**Extract provided:**
-

Document Relation System Based on Ontologies for the Security Domain

Janine Hellriegel

Hans Georg Ziegler

Ulrich Meissen

0 0 Fraunhofer Institute for Open Communication Systems (FOKUS) , Kaiserin Augusta Allee 31, 10589 Berlin , Germany 1 Janine.Hellriegel , Hans.Georg.Ziegler, Ulrich.Meissen

Finding semantic similarity or semantic relatedness between unstructured text documents is an ongoing research field in the semantic web area. For larger text corpuses often lexical matching - the matching of shared terms - is applied. Related sematic terms and concepts are not considered in this solution. Also documents that use heterogeneous perspectives on a domain could not be set into a relation properly. In this paper, we present our ongoing work on a flexible and expandable system that handles text documents with different points of view, languages and level of detail. The system is presented in the security domain but could be adapted to other domains. The decision making process is transparent and the result is a ranked list.

The amount of available information in the Internet is growing day by day. It is difficult to keep an overview of relevant data in a domain, especially if different kinds of views on the same topic are considered. An expert is using different words and level of detail in contrast to a normal user, but they describe exactly the same concept. Having a database consisting of documents authored from people with different levels of expertise, language skills and ambitions imposes a big challenge on a semantic search algorithm. The usage of long texts as search input enables a wider range of search terms, which is the foundation to detect a larger spectrum of documents. The relevant results are documents related to the input query text document. A basic method to compare two text documents is the vector space model [ 2 ], which relates the text similarity to the amount of similar words. However, semantically related words are not considered. Knowledge based similarity measures use lager document corpuses and external networks like WordNet or Wikipedia to analyze co-occurrences and relations. An overview of theses techniques is presented in [ 3 ] but most of the methods just work for a couple words as search query. Although all documents affiliate to one domain (e.g. the security domain) lexical matching and knowledge-based measure don't retrieve a sufficient number of related documents. Another measure, the Ontology based matching includes concepts and heterogeneous relations. Wang [ 7 ] proposes a system to relate documents using the concepts found in WordNet. But the measurement step still depends on words and heterogeneous concepts could not be related. In the security and safety domain only specialized ontologies exist [ 5 ], [ 6 ], that mainly focus on the security of information systems. An attempt to combine different ontologies was made by [ 1 ] but could not express the diversity of the domain also addressing e.g. security of citizens, infrastructures or utilities. As the mentioned references show, a system that searches for related text documents in a clear and traceable way is not yet developed. At the moment no ontology exists that would match the terminology of the whole security domain. Therefore a new, more general, ontology as well as a general system are developed. 2

System of Semantic Related Documents

The fundament to measure semantic relatedness between two documents are terms. A terminology is built, which is used to compare all documents quickly and determine their relations. The whole system is divided into three steps. Figure 1 displays an overview of the whole system.

**Problems:**
a: In the paper on ontology-based document relations, what does the vector space model relate text similarity to?
b: Say whether each statement agrees with the paper on ontology-based document relations. Answer yes or no, and quote the words from the paper that decide it.
(i) The system is presented in the security domain but could be adapted to other domains.
(ii) The existing specialized ontologies in the security and safety domain mainly focus on the security of citizens.
(iii) The whole system is divided into four steps.
c: Copy the paper on ontology-based document relations from "The fundament to" to "the whole system.".

**Record list:**

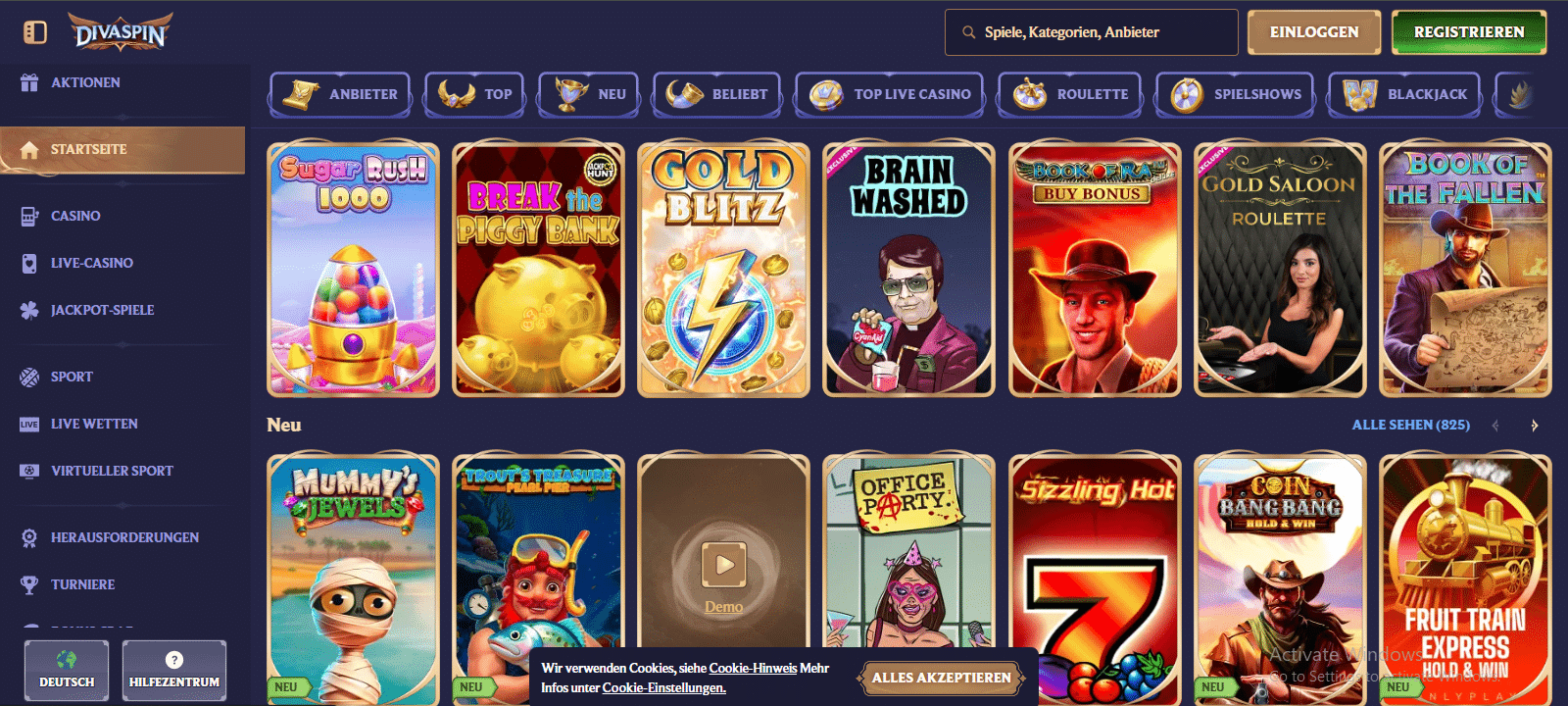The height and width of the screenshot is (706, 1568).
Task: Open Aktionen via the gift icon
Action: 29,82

* * *

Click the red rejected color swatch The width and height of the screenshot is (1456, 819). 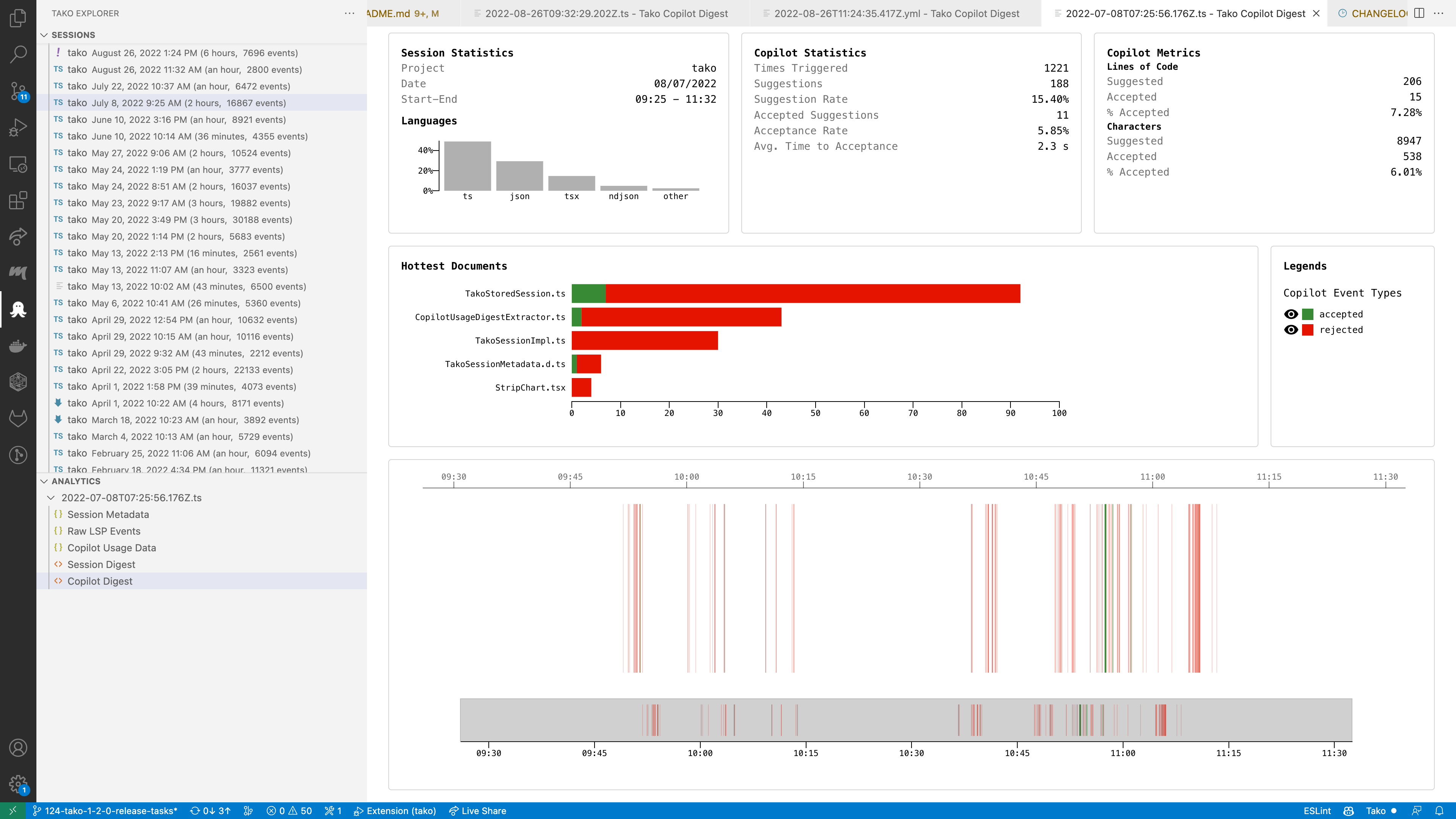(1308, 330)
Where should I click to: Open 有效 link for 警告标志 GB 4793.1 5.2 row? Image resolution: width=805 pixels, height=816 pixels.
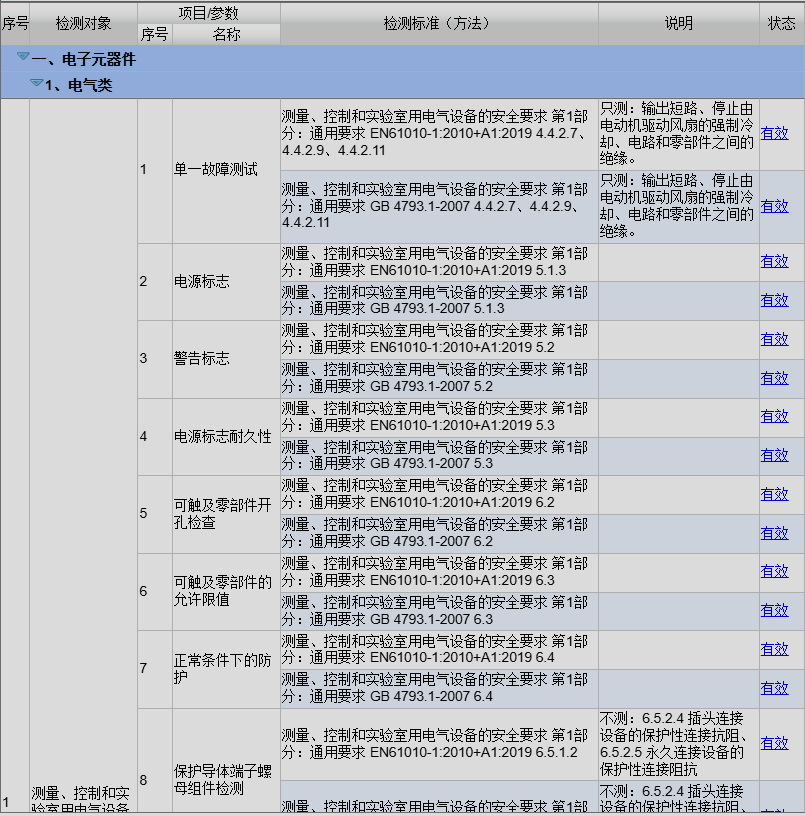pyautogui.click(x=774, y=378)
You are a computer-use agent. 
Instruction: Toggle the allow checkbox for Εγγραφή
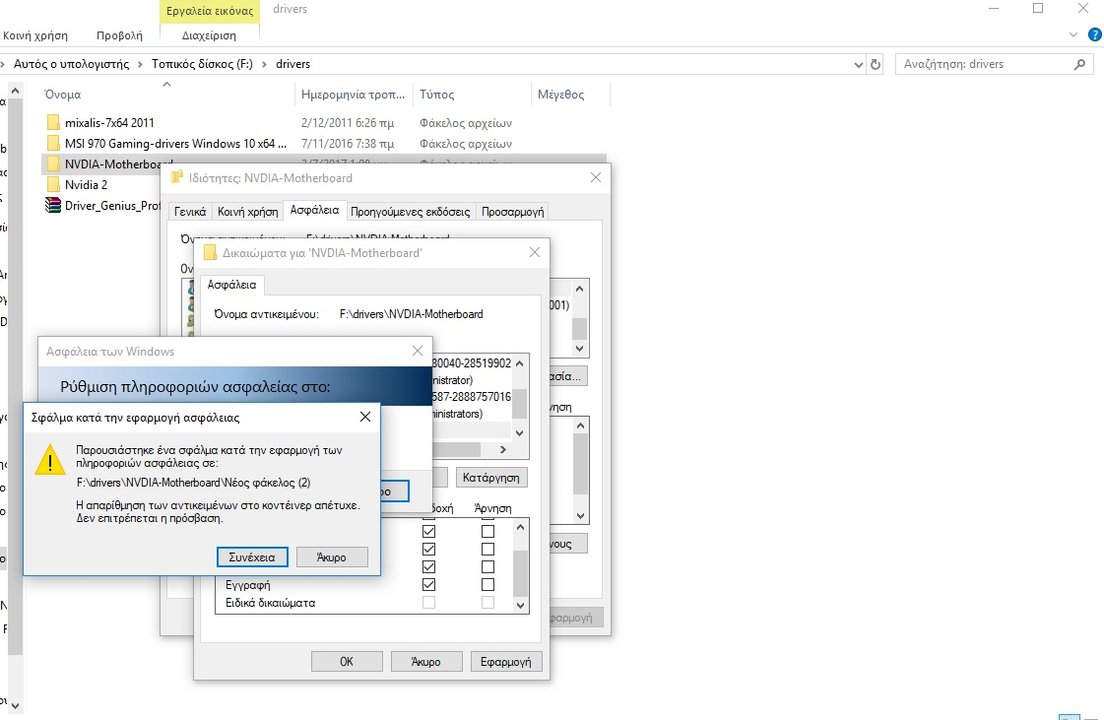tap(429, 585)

...

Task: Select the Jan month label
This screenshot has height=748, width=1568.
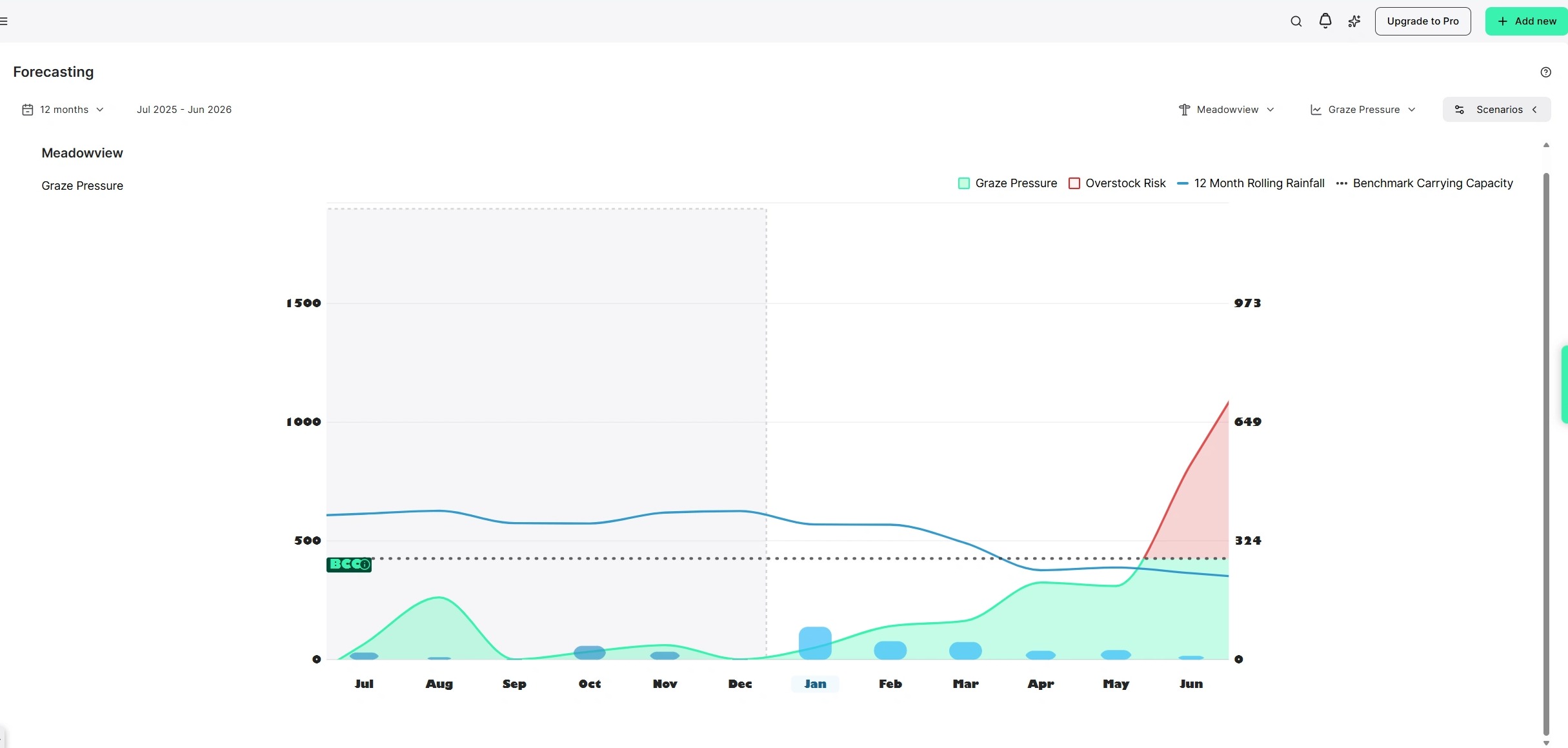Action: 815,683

**Complete answers:**
a: The amount of similar words.

b:
(i) Yes: "The system is presented in the security domain but could be adapted to other domains."
(ii) No: "that mainly focus on the security of information systems."
(iii) No: "The whole system is divided into three steps."

c:
The fundament to measure semantic relatedness between two documents are terms. A terminology is built, which is used to compare all documents quickly and determine their relations. The whole system is divided into three steps. Figure 1 displays an overview of the whole system.